I bit my lip, as if I could keep that word from having leapt out of my mouth.
Hunter didn’t seem to have noticed. “We need the rebrand by the anniversary party, though. Can you have it done by then?”
I raised an eyebrow in my best Scarlett O’Hara fashion. “Mr. Knox, you are talking to the person who finished a sizzle reel for Ladybird Lipsticks in three days on a budget that wouldn’t buy you half a shoestring. On this, I won’t even break a sweat. In fact—” the idea came to me in a flash of light—“we should theme the anniversary party around it. That will show the board how serious you are about this whole thing!”
Hunter grinned, grabbing my hand to press his perfect lips to it. “Allison Bartlett, you are absolutely brilliant.”
I grinned up at him like my face was fit to bust, my heart soaring high above me. Everything was perfect. I was on top of the world.
Then Hunter ruined everything.
“And Paige could help!” he suggested, dropping my hand to reach for his cell phone. “Event planning, that’s her thing, right?”
That soaring heart of mine? Plummeted faster than a hot air balloon that someone’s taken a cannon to.
“Sure,” I said through gritted teeth and a smile that felt like it had been shellacked on. “That’s totally her thing. What a great idea.”
“Oh no, did I stumble into a sister argument?” Hunter asked, still grinning that annoyingly hot grin. He could at least have the decency to look ugly when I was angry with him. “Was it her thing first, and then you decided you wanted it to be your thing, and then she wanted her thing back, so you had to compromise with a different thing—”
“It’s none of your goddamn business!” I snapped.
There was a moment of pure frozen silence.
I had overreacted. I wasn’t supposed to care. I couldn’t let Hunter know I cared.
I turned away, trying to pretend that I just wanted more coffee, and that I wasn’t hiding the tears trying to escape from my eyes.
Hunter’s hand rested gently on my shoulder. “Ally…”
“It’s nothing,” I insisted. I forced a shaky laugh. “You know how I am before I get my morning java…”
“Ally,” Hunter said again, and his voice was as gentle and concerned as his hand. I wanted to let him hold me tight and soothe me with his voice. “Tell me the truth. Are you really okay with me seeing your sister? I don’t want to hurt you.”
Was that hope in his voice? Oh, I wanted it to be hope so much, I wanted him to want me as much as I wanted him. I could feel the heat from his hand through the fabric of my shirt, and oh, I wanted, I needed that hand on my skin, stroking me, caressing me, pulling me against his strong, hard body as if he never planned to let me go…

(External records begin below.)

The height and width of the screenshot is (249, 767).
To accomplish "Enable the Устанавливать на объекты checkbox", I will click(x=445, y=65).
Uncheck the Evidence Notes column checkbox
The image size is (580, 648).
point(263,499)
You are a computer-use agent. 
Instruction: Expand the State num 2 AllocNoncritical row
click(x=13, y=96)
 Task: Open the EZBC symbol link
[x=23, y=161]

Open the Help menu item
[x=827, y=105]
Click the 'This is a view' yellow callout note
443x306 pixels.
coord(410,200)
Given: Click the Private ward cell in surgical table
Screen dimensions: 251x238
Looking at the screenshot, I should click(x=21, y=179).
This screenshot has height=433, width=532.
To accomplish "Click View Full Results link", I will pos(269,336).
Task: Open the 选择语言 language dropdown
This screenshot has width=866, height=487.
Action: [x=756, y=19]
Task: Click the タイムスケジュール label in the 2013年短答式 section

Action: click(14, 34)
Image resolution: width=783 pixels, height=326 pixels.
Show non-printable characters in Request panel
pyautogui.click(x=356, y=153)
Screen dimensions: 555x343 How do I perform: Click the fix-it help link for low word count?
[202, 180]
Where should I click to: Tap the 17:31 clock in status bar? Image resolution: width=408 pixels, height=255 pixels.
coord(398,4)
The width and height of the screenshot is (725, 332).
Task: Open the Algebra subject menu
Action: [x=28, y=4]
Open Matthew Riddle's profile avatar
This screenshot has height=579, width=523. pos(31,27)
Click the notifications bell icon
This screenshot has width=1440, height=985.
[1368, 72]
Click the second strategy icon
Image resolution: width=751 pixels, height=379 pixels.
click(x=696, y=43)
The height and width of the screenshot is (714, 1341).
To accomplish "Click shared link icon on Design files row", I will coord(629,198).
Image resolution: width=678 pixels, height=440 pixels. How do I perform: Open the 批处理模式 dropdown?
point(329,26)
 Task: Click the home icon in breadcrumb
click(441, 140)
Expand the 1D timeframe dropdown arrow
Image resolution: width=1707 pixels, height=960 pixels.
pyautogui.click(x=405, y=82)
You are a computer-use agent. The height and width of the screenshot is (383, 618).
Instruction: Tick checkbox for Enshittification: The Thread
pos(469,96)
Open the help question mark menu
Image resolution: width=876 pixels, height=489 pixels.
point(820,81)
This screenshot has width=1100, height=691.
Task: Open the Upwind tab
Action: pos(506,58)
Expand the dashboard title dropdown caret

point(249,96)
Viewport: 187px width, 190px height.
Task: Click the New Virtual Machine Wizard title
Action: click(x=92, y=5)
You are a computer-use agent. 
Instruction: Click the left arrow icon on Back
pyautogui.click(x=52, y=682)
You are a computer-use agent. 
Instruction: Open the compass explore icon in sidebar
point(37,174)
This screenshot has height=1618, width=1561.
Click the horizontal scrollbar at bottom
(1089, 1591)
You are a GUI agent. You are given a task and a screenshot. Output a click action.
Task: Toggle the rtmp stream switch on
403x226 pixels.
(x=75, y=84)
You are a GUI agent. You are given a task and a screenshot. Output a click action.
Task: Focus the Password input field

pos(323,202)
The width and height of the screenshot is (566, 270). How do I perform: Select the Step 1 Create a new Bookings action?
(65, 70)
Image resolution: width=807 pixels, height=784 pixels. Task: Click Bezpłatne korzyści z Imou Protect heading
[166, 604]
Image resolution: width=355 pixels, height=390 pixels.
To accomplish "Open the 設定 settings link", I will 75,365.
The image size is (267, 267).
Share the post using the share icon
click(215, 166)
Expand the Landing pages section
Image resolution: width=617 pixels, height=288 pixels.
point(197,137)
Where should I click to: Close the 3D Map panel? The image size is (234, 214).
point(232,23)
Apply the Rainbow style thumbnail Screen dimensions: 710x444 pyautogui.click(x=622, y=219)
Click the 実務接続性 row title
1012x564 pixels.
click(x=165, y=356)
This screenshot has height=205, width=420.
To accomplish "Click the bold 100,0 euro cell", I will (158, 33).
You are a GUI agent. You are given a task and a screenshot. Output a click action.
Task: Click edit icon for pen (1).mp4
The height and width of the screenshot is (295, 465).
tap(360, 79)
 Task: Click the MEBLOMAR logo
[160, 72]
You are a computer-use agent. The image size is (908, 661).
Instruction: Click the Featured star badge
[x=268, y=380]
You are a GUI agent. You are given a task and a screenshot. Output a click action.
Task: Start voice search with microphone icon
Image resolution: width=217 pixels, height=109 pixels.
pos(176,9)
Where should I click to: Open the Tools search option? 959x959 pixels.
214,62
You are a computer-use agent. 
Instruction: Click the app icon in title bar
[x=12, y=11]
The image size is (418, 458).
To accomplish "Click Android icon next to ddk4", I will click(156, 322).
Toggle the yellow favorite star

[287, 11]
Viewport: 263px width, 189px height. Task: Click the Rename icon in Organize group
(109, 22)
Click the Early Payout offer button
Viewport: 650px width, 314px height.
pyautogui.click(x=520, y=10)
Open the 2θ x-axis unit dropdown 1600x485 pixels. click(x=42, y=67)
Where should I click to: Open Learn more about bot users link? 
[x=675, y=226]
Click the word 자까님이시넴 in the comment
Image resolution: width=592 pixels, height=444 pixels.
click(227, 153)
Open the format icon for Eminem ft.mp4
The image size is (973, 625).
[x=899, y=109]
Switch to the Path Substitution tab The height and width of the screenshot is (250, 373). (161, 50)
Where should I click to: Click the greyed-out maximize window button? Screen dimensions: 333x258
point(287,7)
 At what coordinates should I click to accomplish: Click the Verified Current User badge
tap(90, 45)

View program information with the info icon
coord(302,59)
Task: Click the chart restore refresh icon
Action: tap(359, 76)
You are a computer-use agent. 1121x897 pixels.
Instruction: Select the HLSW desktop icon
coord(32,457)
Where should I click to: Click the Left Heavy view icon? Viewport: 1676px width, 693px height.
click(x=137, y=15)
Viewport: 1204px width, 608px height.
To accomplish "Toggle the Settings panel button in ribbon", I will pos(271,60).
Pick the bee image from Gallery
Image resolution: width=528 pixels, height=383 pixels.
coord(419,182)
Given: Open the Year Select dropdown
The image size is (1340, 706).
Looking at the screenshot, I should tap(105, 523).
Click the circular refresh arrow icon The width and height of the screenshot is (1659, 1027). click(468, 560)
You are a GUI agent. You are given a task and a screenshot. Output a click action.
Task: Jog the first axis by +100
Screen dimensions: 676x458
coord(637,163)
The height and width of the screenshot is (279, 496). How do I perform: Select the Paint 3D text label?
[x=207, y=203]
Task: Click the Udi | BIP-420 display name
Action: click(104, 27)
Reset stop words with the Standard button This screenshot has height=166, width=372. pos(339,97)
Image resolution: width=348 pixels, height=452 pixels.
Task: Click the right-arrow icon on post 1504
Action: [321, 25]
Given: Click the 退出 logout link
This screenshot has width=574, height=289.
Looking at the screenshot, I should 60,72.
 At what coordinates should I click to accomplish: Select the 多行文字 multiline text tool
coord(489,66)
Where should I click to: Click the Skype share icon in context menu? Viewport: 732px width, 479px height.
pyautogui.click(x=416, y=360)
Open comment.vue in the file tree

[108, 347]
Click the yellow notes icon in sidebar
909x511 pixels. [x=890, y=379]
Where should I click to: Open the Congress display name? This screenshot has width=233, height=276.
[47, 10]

But he didn’t want me. He wanted Paige. Anything else I thought I heard was just me being delusional.
“You aren’t hurting me,” I said, and through the haze of pain I was proud of how steady my voice was. “I’m completely fine with you dating Paige. In fact, I couldn’t think of anything better.”
With that, I choked down the rest of my coffee and made a private resolution to keep my nose to the grindstone and let my workaholism block out any inconvenient emotions for the duration of this project. I could do that. Sure I could.
FOUR
Who knew so much time could fit into one little week?
It was simultaneously too little time to get everything done, and too much time to have to spend trying not to think about Hunter and Paige. I tried to avoid the pair of them while still getting work done by burying myself in hours-long conversations with Sandra back in D.C., choosing color palettes, editing photos for perfect composition, and, of course, setting up conference calls with the director of our sizzle reel to make sure that everything was going smoothly.
Between my workload and Paige’s—having to put together a party for two hundred and fifty people, filling in all the details like tablecloths and bunting and engraved placeholders that Hunter had left out when he sketched the broad outlines—avoidance was pretty easy.
Avoiding constant phone updates from my mom—“Paige says they held hands! Paige says Hunter mentioned an island he would love to take her to! Paige says Hunter complimented her on her eye for color and detail!”—was a bit more difficult.
So when my phone rang, I paused for a second, pondering if it might be worth it to endure a storm of you didn’t pick up your phone, you had me so worried, I thought you were dead, you don’t care about your mother disappointment, in exchange for not having to hear her urgent update on what sickeningly cutesy nicknames Paige and Hunter had come up with for each other, or what they were planning on naming the children.
On the other hand, those disappointment storms were a terror to behold, let alone experience. I sighed and picked up the phone.
And saw that its caller ID was showing not my mother’s number, but my boss’s.